Suppose you two are in the ambiguous stage, and now you seem to know that the gap between your family backgrounds seems a bit big, and you are hesitating whether to continue to be together. Then please read on.
In the relationship between men and women, whether entering a formal love relationship or a marriage relationship, a certain degree of irrational impulse and a certain degree of liking are required. The degree of liking of both parties determines whether it is impulsive or not, and whether you will regret it after starting.
At the same time, another big influencing factor is ‘whether there is a future’.
Although it is a bit disappointing to start a relationship at the beginning, but it is not a discussion, you still have to have a direction in your mind.
If you all go for the future.
From a practical perspective, I think:
1. He makes you like him in every aspect;
2. He is also satisfied as a man/woman Some characteristics of a friend or future partner.
3. The starting point is to run towards someone who has results (at least work hard in this regard);
So these three points are basically satisfied, and when it is time to fall in love, fall in love. If you are not satisfied, don't start easily.
The same goes for the gap in family status. If the relationship involves the future, it must be based on material conditions.
This will involve the basic material needs of different people in emotions. Some people have high demands and value material things more than individuals; some people value individuals more than material things and it depends on what you are like.
For example, if the other person’s conditions are too poor, his family may still have burdens, and his personal abilities are average, and you are a person with your own requirements, it is very likely that it will be difficult for him to meet your requirements.
But as long as the other person’s ability and character are online, and although the family is similar, it will not hold him back, then consider ‘the individual is greater than the family background’. On the contrary, if the other person’s family is better than yours, how would you pay attention?

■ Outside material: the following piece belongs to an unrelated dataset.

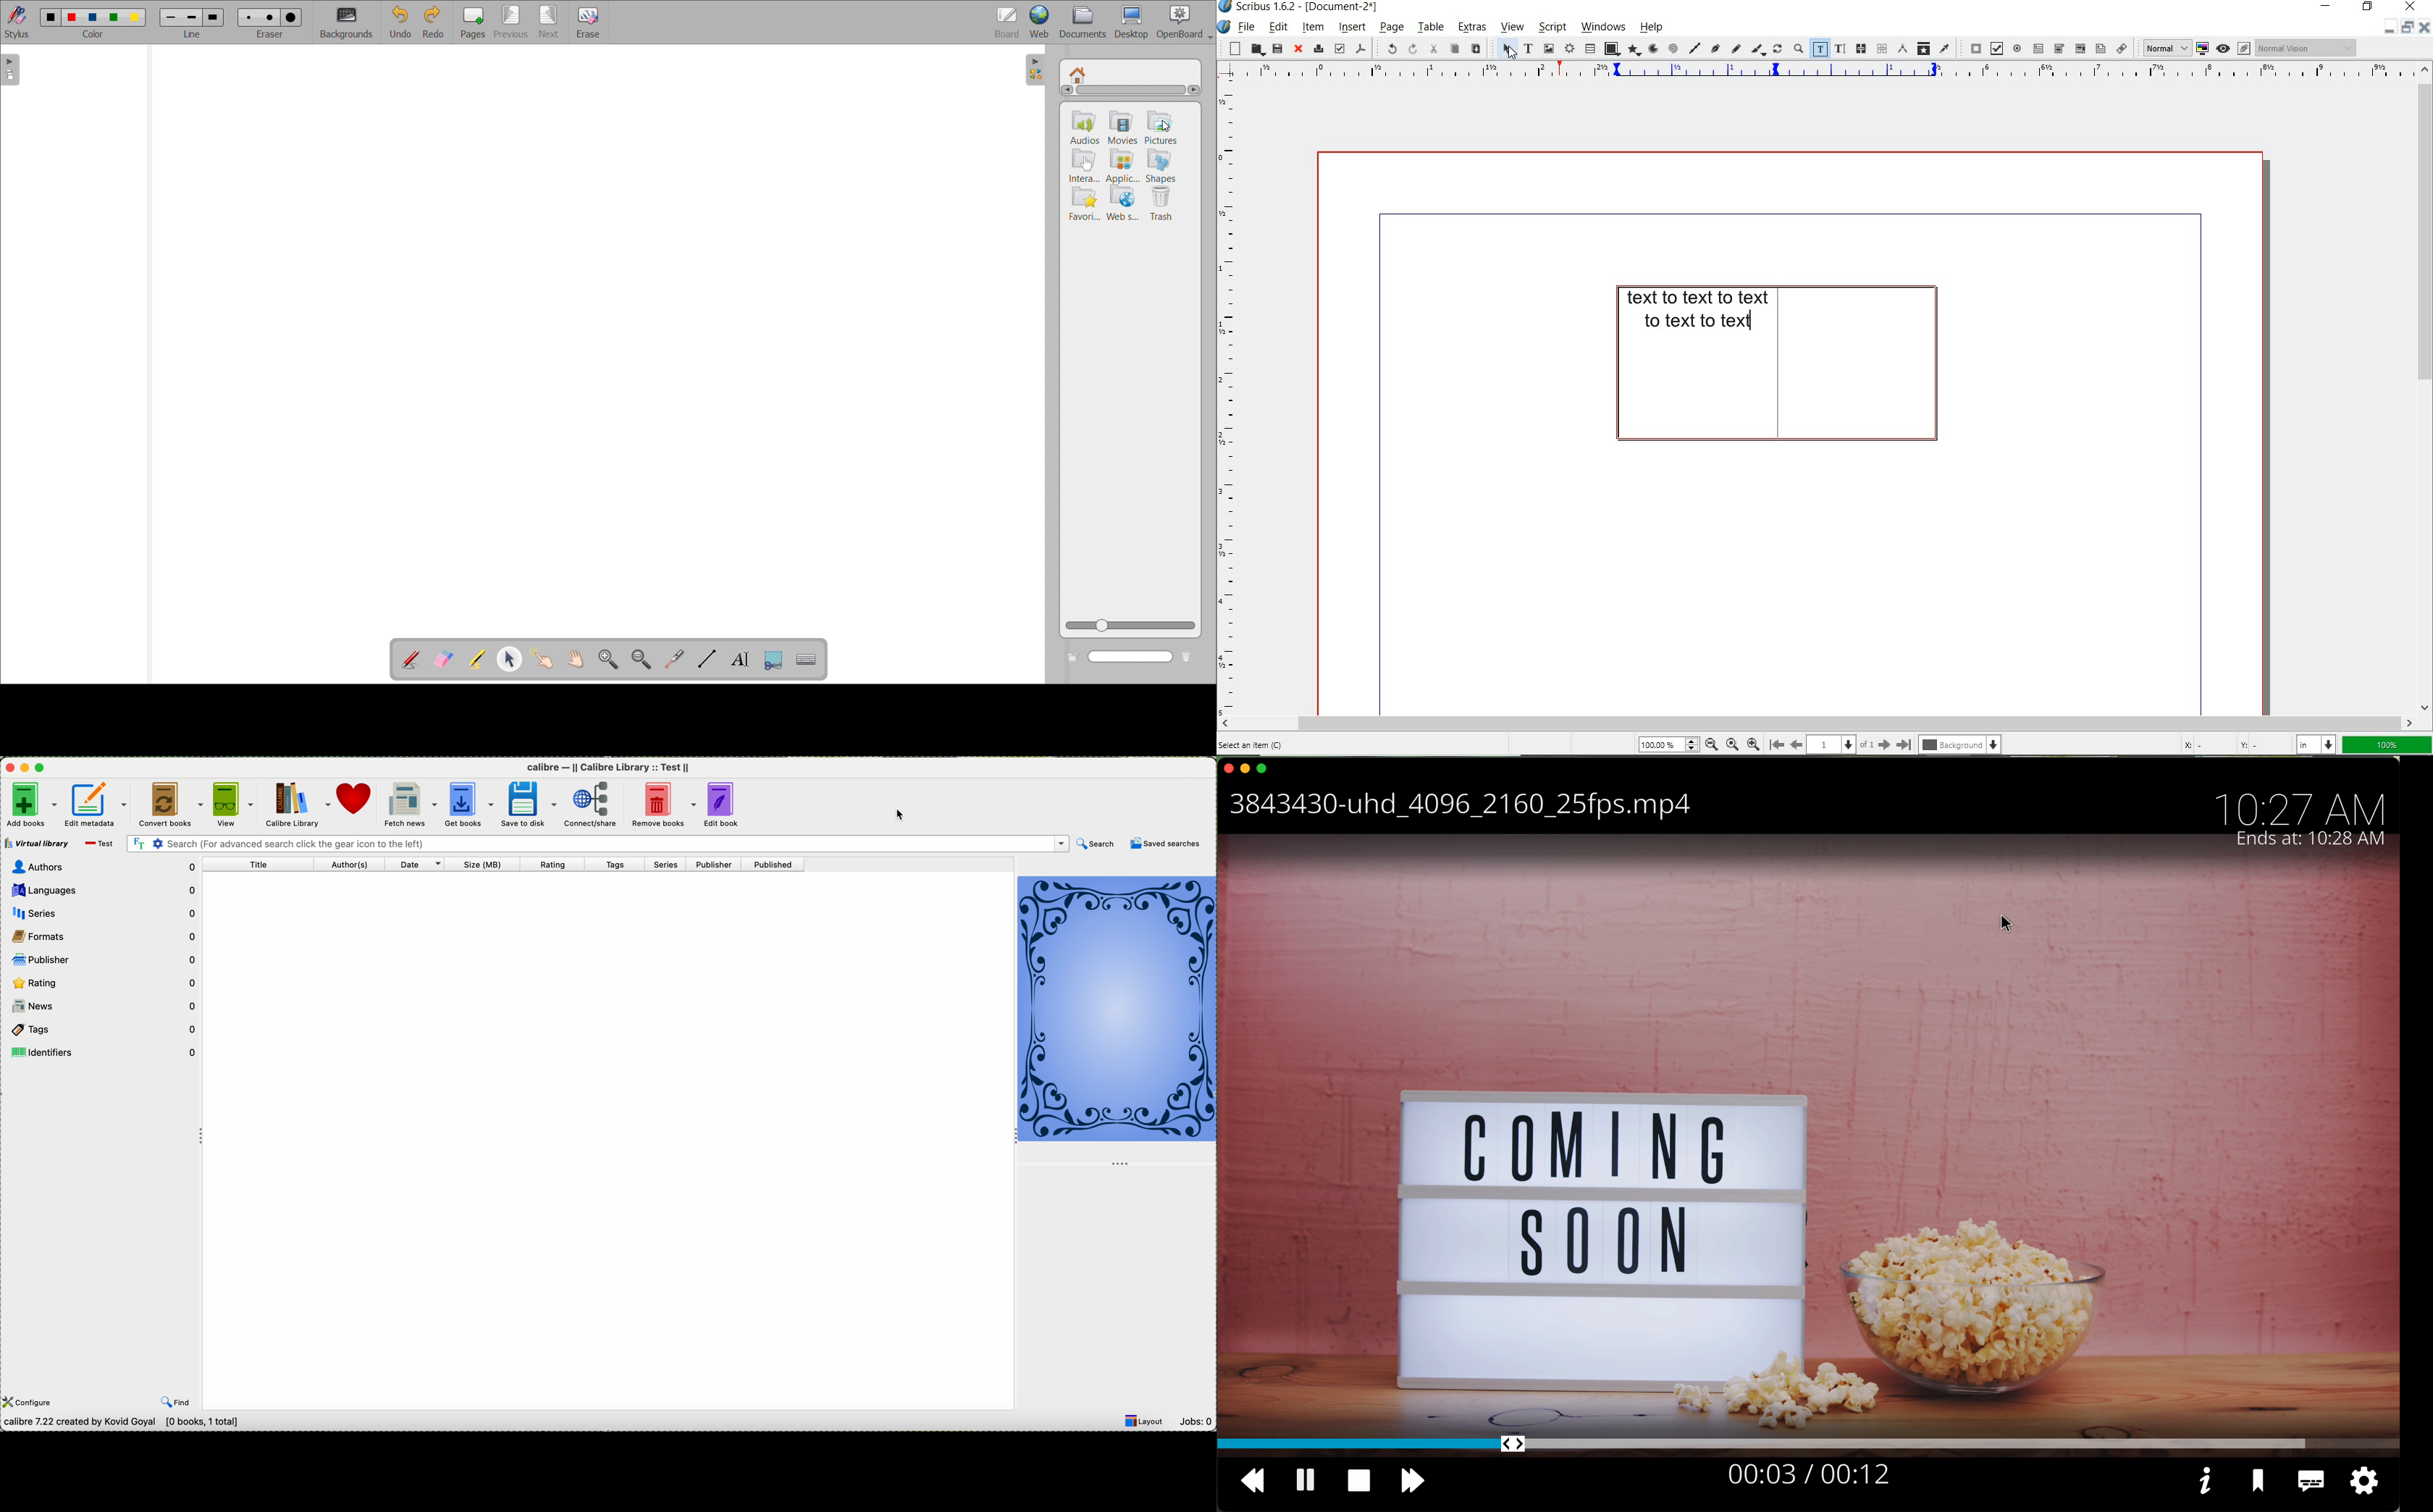 This screenshot has height=1512, width=2436. Describe the element at coordinates (668, 805) in the screenshot. I see `remove books` at that location.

Although in the marriage and love market now, everyone is avoiding Phoenix men and women. Not as good as that, but I still have to say that some people really have many very good qualities. They endure hardships and endure hardships, and have achieved little success through their own efforts. Although their family background is average, their parents taught them the principles of life and work from an early age. They never take advantage of petty gains, nor trouble others, and are affectionate and righteous. For such men and women, Why can't you look for one?
Of course, we should also consider the aspect of recognizing people and avoiding lightning, but we can't just look at the 'family background', but also the person.
At this point, my personal suggestion is: character is greater than ability.
If you originally just wanted to find someone to accompany you in college, or fall in love just for the sake of falling in love, as long as many of his qualities are passable or he doesn’t have bad habits, you can actually date him, and you don’t have to think too much about it.
Interaction itself is a process of getting to know people.The relationship between lovers is determined by the habits brought by your original family and your own values. Interacting with the opposite sex means constantly learning and reflecting on how to get along with the opposite sex. Practical practice is far greater than theory. Falling in love is both experience and school. This process can only be felt through personal experience.
Generally speaking, when there is a large gap in family status, it is very important to balance the prejudices of both parties and their families of origin. This will test the qualities and methods of both parties.
It is difficult for most of us ordinary people to meet people who are very different from themselves in life. Most people live in circles where even if their conditions are slightly better/worse, they will not be in the same situation. It would be 'too much' bad to be good.
It is difficult for two people who are completely different to live in the same circle.
If it’s just better or worse, but not unattainable, then if you like him enough, adjust your mentality and fall in love boldly; if you don’t like him, have the courage to refuse.
College campus is a rare golden period for love. If you think the other person is good, then be brave enough to seize the opportunity to fall in love. There are always people who regret missing out. The basic requirements for love in college and the needs after entering society may also change according to you, but the starting point for selection is based on your current basic personal needs for relationships.